Executive chair Sir Nigel Shadbolt, president Sir Tim Berners-Lee and managing director Louise Burke were speaking to journalists as part of the organisation’s online ODI Data Summit yesterday.
Asked about the main areas of progress in public services, Shadbolt responded that the experience of the Covid-19 pandemic showed how there could be swift advances in the sharing and linking of data from different sources, in this case supported by temporary legislation.
“There is a really interesting question going forward about how we adjust some of our legislation and regulation to allow that to happen, things like sharing scientific literature, in which the publishers made some of the key data available,” he said.
“One would wish that could continue in some sense, because the wider sharing and linking of data has had a huge effect on identifying what worked, which sub-groups were most at risk, what the co-morbidities were.
“So we think there is a positive set of lessons to draw from the pandemic, and the trick is not to forget them too quickly, not to stand everything down, and to think about lessons that move into other areas.”

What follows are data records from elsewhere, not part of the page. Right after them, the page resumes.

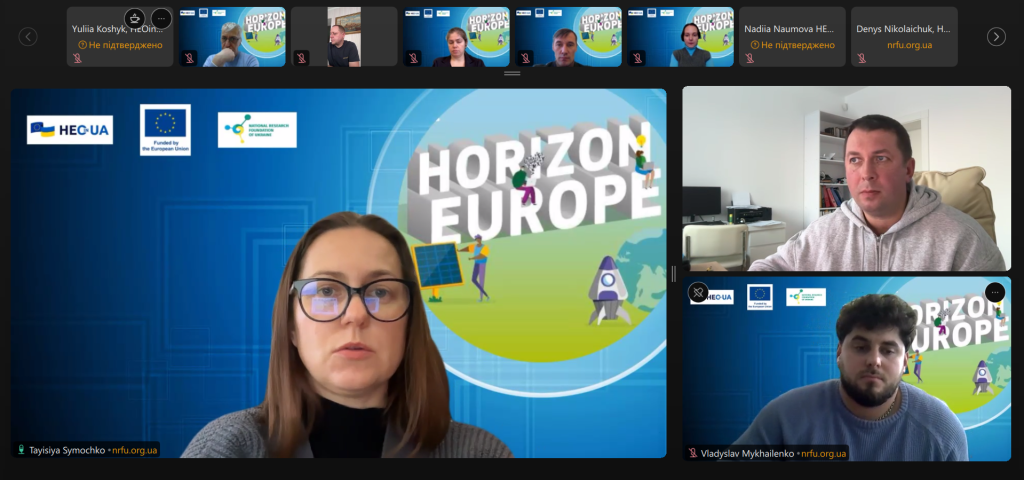The width and height of the screenshot is (1024, 480).
Task: Select Nadiia Naumova participant tile
Action: pos(794,37)
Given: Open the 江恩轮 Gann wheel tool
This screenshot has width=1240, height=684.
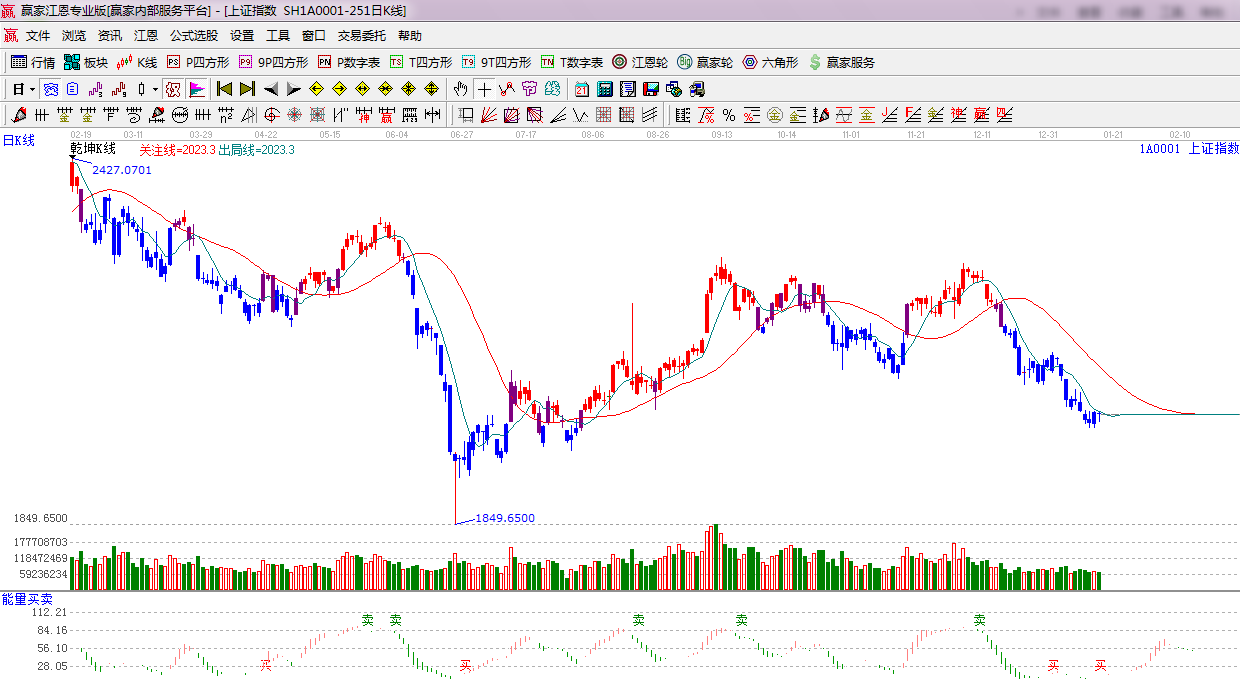Looking at the screenshot, I should (640, 62).
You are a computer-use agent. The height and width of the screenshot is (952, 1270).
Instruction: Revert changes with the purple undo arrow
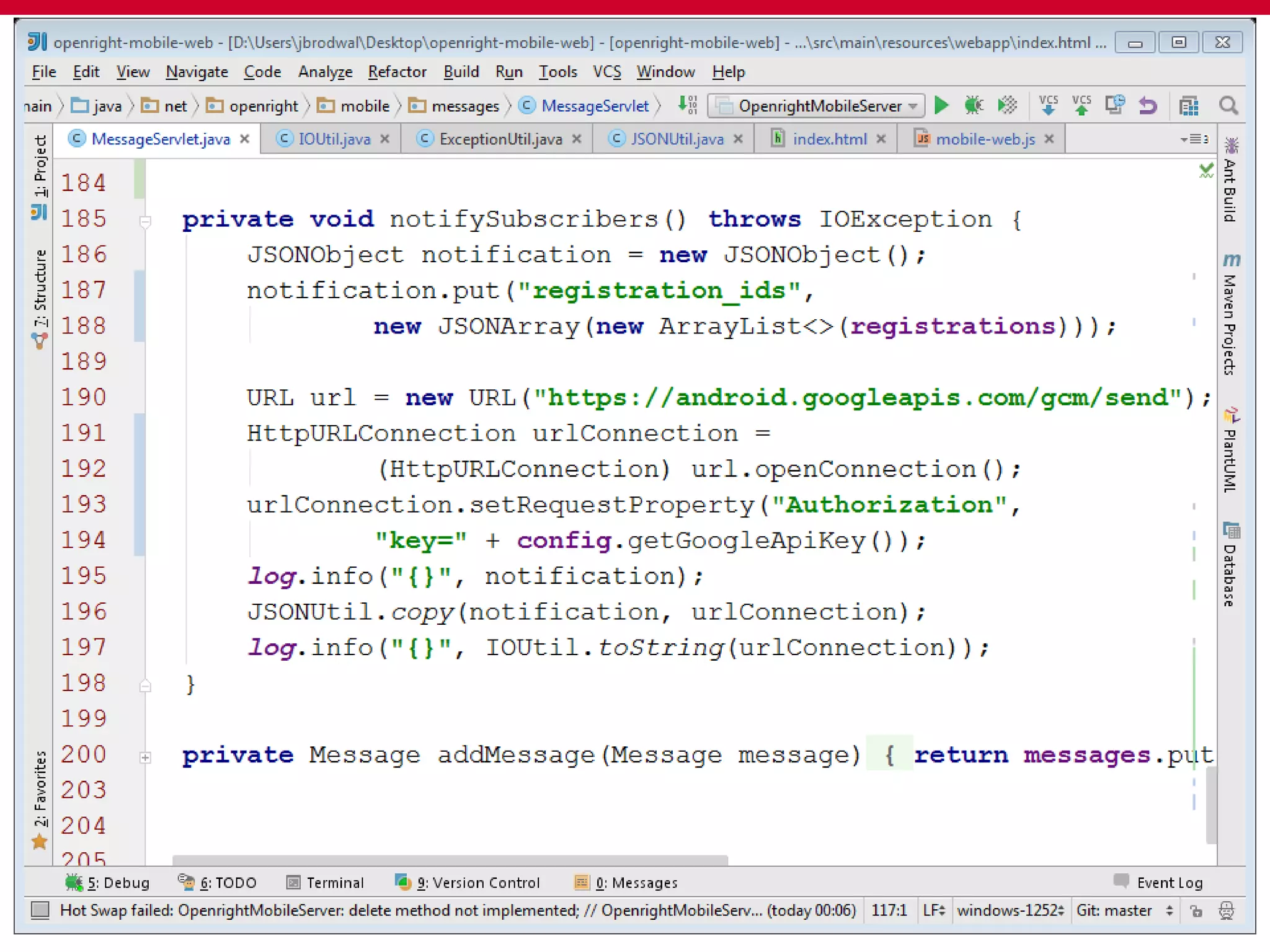pyautogui.click(x=1148, y=105)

Interoperability and portability
Berners-Lee added there is also great potential in standards for interoperability and people’s control of their own data so they could take it on a device into any healthcare setting for a professional to see in providing diagnosis and treatment.
Shadbolt also said: “The ODI has been working with the water sector, which has not got the best of reputations at the moment in terms of emissions, cleanliness and safety, to persuade them that putting their data out there would be a great first step towards everything getting better. That example and the previous one around health would be my two of where we could begin to mobilise things.”
In response to a question on the progress of data ethics and regulation in the application of AI, he suggested there is a need for a balanced approach that is not restrictive but ensures the right questions have been asked about the purpose and operation of algorithms.
“The question when people are thinking about data ethics is what is the application of AI being used for,” he said. “Is it proportionate, do we have consent?”
He added: “It’s more a matter of having government able to interrogate people who have thought about this deeply, not reach for a simple response that isn’t too well considered, but not so dramatic you can’t do anything,” he said.